"This is not a budget," William Hoagland, a senior vice president at the Bipartisan Policy Center in Washington, said during a Thursday call to discuss release of President Donald Trump's "America First" budget blueprint.
"I've heard comments made that [Trump's] $1 trillion budget has been released, but the federal government's budget is $4 trillion … we're only looking at one-third of the budget" and it's only for 2018, Hoagland said on a call with reporters.
Budgets normally cover a "10-year span," he added. "In a crude way, we have one-third of a budget for one-tenth of the time frame equaling one-thirtieth of the total budget," he said, criticizing the Office of Management and Budget's "anemic" plan for not including economic forecasts, revenue projections or entitlement spending.
"This one really is dead on arrival" in Congress, Hoagland said.

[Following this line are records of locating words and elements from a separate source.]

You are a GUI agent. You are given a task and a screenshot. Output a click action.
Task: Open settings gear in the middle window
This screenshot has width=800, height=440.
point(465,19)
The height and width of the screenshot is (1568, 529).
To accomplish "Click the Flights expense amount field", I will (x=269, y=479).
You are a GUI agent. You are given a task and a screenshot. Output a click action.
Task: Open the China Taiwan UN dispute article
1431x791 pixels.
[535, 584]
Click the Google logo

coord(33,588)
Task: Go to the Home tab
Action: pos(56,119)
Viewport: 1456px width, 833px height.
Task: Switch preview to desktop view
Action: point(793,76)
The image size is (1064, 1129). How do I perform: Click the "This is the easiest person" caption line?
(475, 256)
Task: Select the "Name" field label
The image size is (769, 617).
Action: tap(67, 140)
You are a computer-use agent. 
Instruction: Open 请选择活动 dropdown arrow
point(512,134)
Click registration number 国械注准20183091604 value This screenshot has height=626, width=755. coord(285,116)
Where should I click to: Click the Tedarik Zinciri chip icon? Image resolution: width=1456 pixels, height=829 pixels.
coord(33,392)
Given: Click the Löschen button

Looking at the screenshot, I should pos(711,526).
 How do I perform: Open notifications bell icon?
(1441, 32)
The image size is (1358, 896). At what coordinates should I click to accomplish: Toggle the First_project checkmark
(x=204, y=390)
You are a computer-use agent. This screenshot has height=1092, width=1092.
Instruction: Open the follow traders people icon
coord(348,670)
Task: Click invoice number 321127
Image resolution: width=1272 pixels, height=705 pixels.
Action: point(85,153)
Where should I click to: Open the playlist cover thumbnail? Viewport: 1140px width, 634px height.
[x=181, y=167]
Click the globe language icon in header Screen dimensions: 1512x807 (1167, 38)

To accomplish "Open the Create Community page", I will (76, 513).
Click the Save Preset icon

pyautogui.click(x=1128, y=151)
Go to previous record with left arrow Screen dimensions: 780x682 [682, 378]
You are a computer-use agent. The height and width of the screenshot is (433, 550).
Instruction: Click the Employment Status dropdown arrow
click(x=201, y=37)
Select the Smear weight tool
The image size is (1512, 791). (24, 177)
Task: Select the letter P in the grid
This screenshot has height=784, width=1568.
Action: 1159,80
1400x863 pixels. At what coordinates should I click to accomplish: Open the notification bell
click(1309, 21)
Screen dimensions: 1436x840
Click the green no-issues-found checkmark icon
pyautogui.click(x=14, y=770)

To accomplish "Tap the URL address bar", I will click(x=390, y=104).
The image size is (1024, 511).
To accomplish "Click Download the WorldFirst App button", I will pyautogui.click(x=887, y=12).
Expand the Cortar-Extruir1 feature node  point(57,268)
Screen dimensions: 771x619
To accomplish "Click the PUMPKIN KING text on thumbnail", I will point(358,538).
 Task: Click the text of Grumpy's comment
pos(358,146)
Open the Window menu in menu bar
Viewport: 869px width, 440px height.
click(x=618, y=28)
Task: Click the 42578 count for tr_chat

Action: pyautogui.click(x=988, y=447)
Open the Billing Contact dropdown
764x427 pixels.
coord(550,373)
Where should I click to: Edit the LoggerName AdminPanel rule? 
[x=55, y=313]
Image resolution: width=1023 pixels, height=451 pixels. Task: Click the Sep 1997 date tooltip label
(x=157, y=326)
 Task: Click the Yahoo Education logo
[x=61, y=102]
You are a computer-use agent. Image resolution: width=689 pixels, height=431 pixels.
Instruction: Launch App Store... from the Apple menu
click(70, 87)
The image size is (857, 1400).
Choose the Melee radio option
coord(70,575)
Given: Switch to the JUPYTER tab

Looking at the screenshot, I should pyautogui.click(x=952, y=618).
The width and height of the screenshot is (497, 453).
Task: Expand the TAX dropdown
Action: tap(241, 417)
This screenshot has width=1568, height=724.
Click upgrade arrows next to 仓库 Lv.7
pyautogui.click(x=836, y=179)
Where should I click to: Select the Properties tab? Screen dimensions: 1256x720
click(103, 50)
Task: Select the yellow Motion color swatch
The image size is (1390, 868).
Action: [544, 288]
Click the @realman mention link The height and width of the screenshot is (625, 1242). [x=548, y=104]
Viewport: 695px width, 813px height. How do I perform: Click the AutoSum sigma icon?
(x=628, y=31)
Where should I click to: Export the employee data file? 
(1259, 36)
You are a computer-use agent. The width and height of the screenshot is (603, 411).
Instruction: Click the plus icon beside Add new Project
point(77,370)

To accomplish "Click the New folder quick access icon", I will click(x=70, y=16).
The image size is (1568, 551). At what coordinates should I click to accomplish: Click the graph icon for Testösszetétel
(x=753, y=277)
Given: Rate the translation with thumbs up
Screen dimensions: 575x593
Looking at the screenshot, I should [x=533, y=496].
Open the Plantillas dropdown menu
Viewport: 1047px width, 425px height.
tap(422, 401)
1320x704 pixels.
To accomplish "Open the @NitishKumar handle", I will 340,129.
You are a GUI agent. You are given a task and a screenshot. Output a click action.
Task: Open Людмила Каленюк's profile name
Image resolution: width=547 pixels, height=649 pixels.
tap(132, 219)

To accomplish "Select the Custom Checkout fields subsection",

BPC anticipates a fuller budget release this spring, possibly in May.
Rep. Maxine Waters, D-Calif., ranking minority member on the House Financial Services Committee, called Trump's skinny budget a "dangerous" budget. "Trump's massive cuts to housing and economic development programs would put millions of Americans and their communities at risk. But this is only part of the story: Trump's budget is silent on the future of Wall Street's cop, the Securities and Exchange Commission, and the job-creating Export-Import Bank."
Senate Minority Leader Chuck Schumer, D-N.Y., also criticized OMB's proposed budget as "clobbering" middle-class programs, noting that "investments in infrastructure, education, scientific research that leads to cures for diseases all take big hits."
Democrats in Congress, Schumer said, "will emphatically oppose these cuts and urge our Republican colleagues to reject them as well."
Greg Valliere, chief global strategist for Horizon Investments, said Thursday, however, that Trump's budget cuts "will be softened by the GOP, they won't take a meat-ax" to the State Department or National Institute of Health.